The SW Alliance is public-private hybrid, but forms a good model for an outright regional privatisation of a vertically integrated company - or at least it did until, according to NR in mid June, Stagecoach pulled out of the joint financial arrangements, ending the ‘deep alliance’ experiment. Notwithstanding this sudden setback, government could package and sell a part of NR to own the SW tracks and infrastructure, and could sell its franchise rights in perpetuity. There would still be a need for ORR regulation, because other companies would use the tracks that owned by the new (private) South West Rail company.

There are difficulties in this approach, however. It’s not clear how government would seek to replace the income that it receives from the premium paid by today’s SWT. Nor is it clear whether the new private company would be sufficiently large to cope with major enhancement projects that might become necessary. Could it cope with a £1bn project to do to Clapham Junction what NR has done to Reading, for example? Could it cope with replacing DC electrification with more efficient AC overhead wires?

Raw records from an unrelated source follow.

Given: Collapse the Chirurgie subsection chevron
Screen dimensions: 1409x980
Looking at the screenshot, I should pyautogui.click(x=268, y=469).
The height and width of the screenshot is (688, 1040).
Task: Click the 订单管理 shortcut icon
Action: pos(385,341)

Perhaps, if the SW model was expanded to include the former South Central and South Eastern divisions, to create a company based on southeast England’s DC network. It’s possible that the premium goes into enhancements directly, rather than being sent to government only to be returned as infrastructure body funding.

Raising private sector money is more expensive than using government funds, but it might well be that the private sector would be more disciplined than governments in deciding what is needed - and then sticking to it, preventing scope creep and delivering a project more efficiently. Those who remember the private sector’s performance in LU’s public-private partnership might disagree with this statement, however.

Vertical integration

Scotland provides another vertical integration project. Here, government agency Transport Scotland provides the money and direction for Network Rail and specifies the train service to be run by ScotRail. The latter is privately delivered (ironically by Dutch state railways), but it’s easy to see the politicians of the current Scottish government wanting it publicly run, if UK law permitted this.

Some routes do not easily lend themselves to vertical integration, either public or private. The East Coast Main Line is one such route, because of the number of current and prospective open access operators in addition to the franchised inter-city operator. Privatisation might work if the track owner was sold and the franchise sold as a private company with a package of access rights. It would then be for the track owner to decide which trains ran, without the spectre of government providing its money and specifying the main operator’s services.

There are also services that do not fit well in regional models. At privatisation, Central Trains took on a mish-mash of services around the Midlands that did not dovetail with any other operation. Central has since disappeared with its services transferred to other franchises where they fit equally badly. So East Midlands Trains runs between Liverpool and Norwich, barely touching its core London-Sheffield line. And CrossCountry runs Birmingham-Stansted Airport with 100mph DMUs wending their way towards East Anglia, in a far cry from the inter-city operation XC was created as at privatisation.

This regional approach makes for a complex railway with some parts public and others private, some vertically integrated and some still with a track-train split in place. It could absorb significant management horsepower just at a time when those efforts could be better spent delivering today’s upgrade programme.